Otro visitante, cuando se hallaba sola en la tienda, era Celestino. Celestino tenía apenas un año más que ella pero le llevaba de altura toda la cabeza. Se enamoró de Carmen Rosa desde que tuvo uso de razón. La esperaba a la salida de la escuela, plantado en la esquina, estirado y soportando sol como un cardón. La seguía luego hasta la casa, a más de veinte pasos de distancia, y la miraba con unos ojos anhelantes y profundos, con una ternura que era una larga súplica. A medida que ambos crecían, le iba creciendo el amor a Celestino y extendiéndosele por todo el cuerpo, como la sangre. Pero nunca se atrevió a decirle nada porque estaba seguro de lo que ella iba a responderle, que no lo quería, y entonces sería preciso renunciar a todo, inclusive a la esperanza. A aquella dulce, dolorosa, infundada esperanza.
– Buenas tardes, Carmen Rosa.
– Buenas tardes, Celestino.
Y callaba mirándola a hurtadillas para no parecerle impertinente, sobrecogido por el angustioso temor de que llegaran a serle incómodas sus visitas. El paludismo le había agudizado más los pómulos, entristecido más la mirada.

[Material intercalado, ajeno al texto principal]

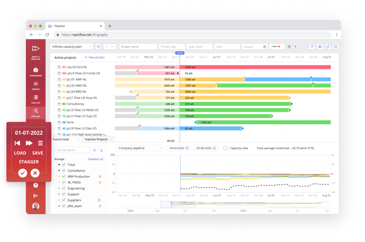This screenshot has height=242, width=365.
Task: Confirm what-if changes with checkmark button
Action: coord(23,173)
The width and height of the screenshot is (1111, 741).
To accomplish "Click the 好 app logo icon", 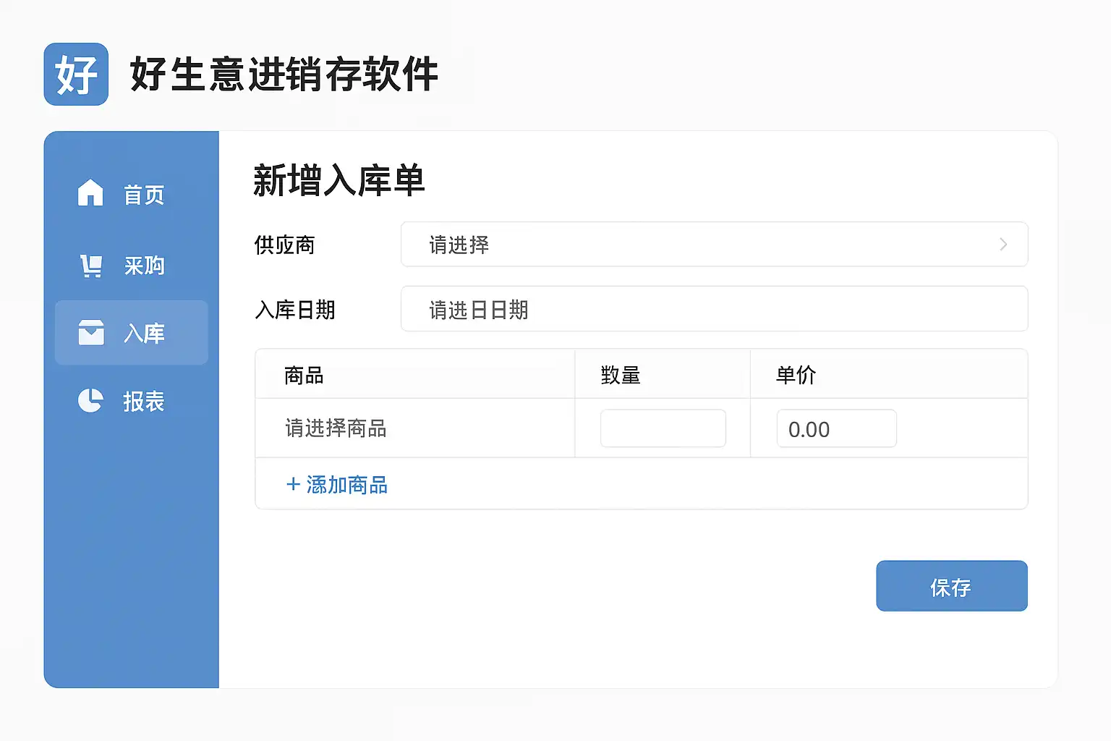I will click(x=76, y=74).

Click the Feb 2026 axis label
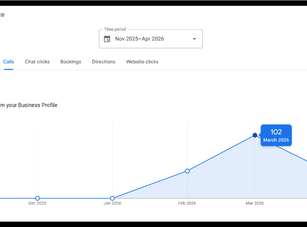pos(187,203)
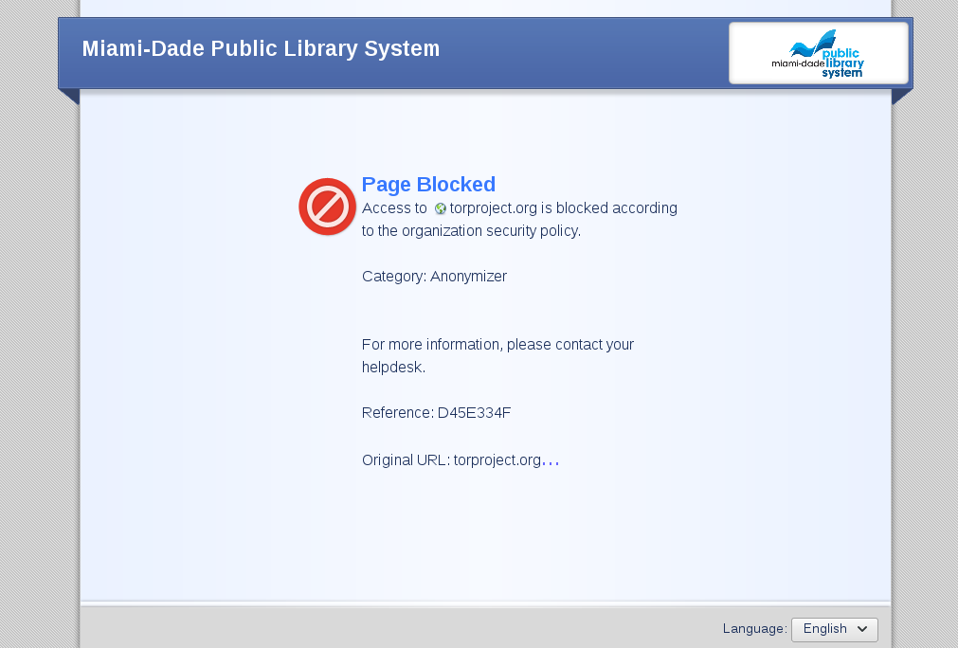Viewport: 958px width, 648px height.
Task: Open the English language dropdown
Action: pos(834,629)
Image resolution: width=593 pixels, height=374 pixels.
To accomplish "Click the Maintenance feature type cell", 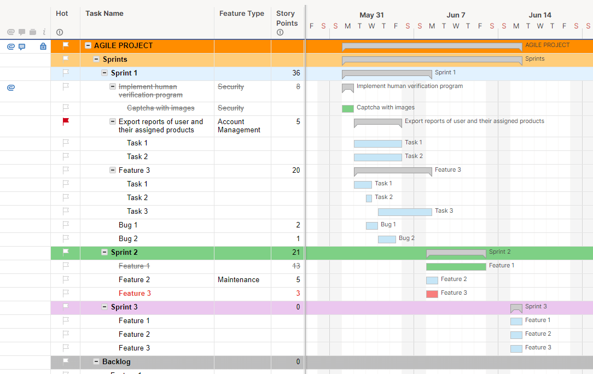I will click(239, 279).
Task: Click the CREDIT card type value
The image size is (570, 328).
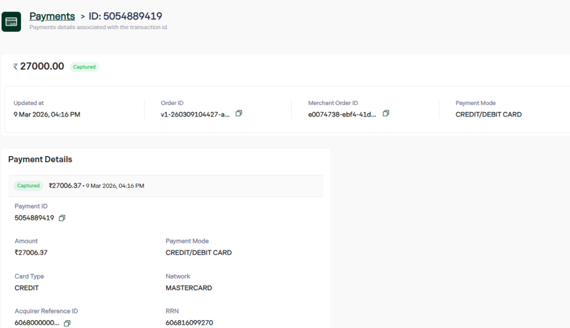Action: (27, 288)
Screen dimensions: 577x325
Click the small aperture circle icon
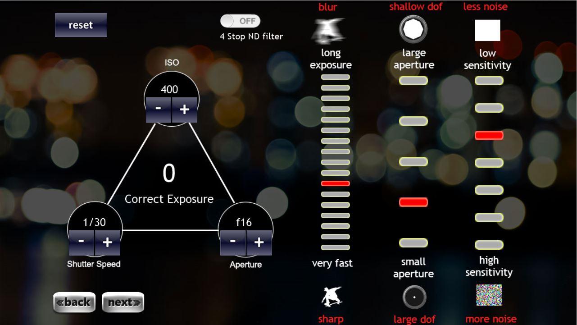point(414,297)
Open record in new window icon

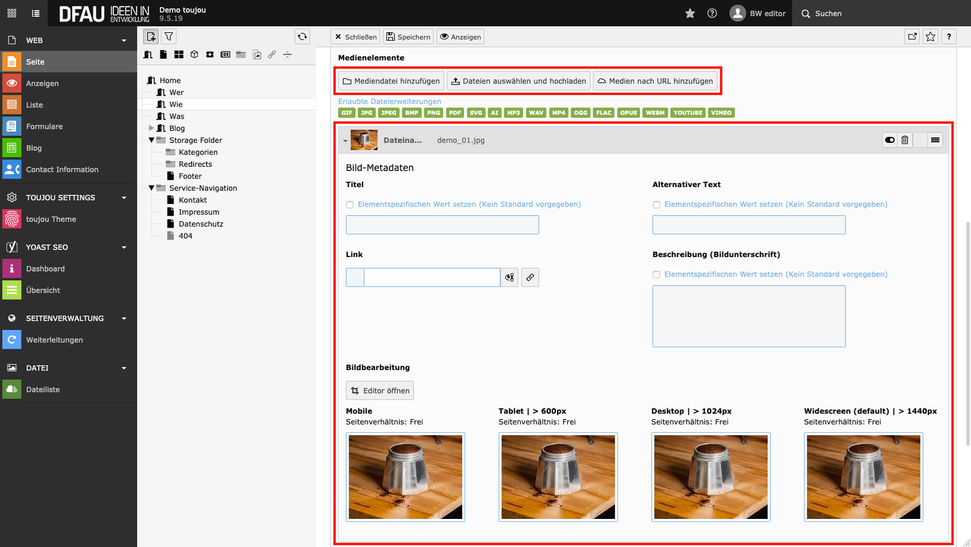tap(912, 36)
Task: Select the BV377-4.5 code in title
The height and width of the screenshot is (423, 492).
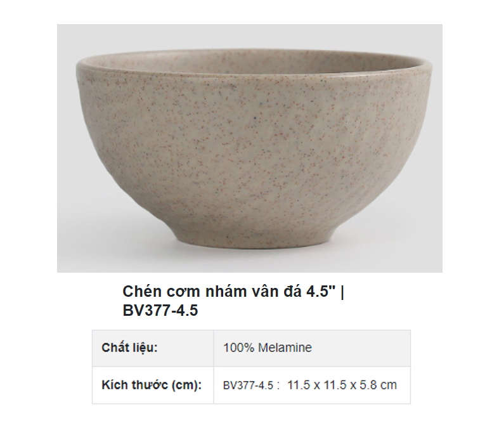Action: tap(160, 311)
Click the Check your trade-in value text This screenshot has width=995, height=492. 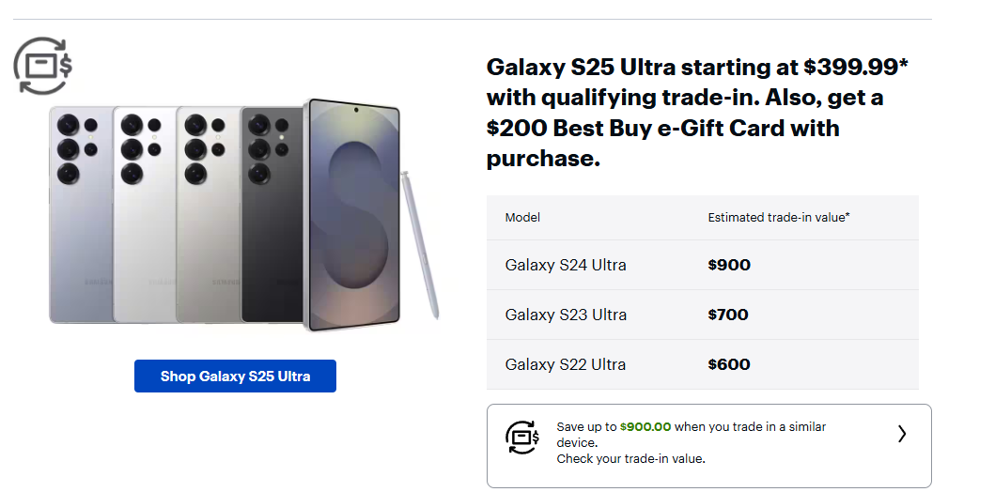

– ¿Qué hay de nuevo? -decía ella por romper un largo silencio.
– Nada. Se le murió la burra negra a la señora Socorro, de una gusanera…
Y se mordía los labios al comprender que estaba diciendo una torpeza, una vulgaridad inadecuada.
– Anoche se cayó la pared más alta de la casa de los Vargas en la calle real -decía, cambiando de tema-. ¿Te acuerdas?
Se acordaba Carmen Rosa. Celestino la llevó una vez a las ruinas de esa casa que conservaba intactas la puerta principal y una ventana por la cual asomaban a la calle las ramas desesperadas de un árbol. Al trasponer la puerta, el interior derrumbado explicaba la fuga del árbol, su atormentado afán de escapar de aquella desolación. Quedaba una pared muy alta, al fondo, cubierta de grietas y costras amarillas, arañada por enredaderas salvajes. De la pared emergía una viga rota, como un brazo partido, como un oscuro muñón implorante. Celestino se perdió entre los escombros y volvió al rato con un pichón de paloma poncha que había cazado para ella.
Ahora también le traía regalos: doradas naranjas de San Sebastián, un peine que le compró al turco Samuel, gonzalitos en castaño y amarillo, paraulatas en sepia y gris.
– Gracias, Celestino -decía Carmen Rosa, muy seria.
Pero no sonreía cuando él le hablaba, ni cuando la paraulata rompía a cantar sobre el mostrador, y Celestino comprendía una vez más que era mejor no decirle nada porque, al responderle ella que no lo quería, tendría que renunciar a todo, inclusive a la esperanza.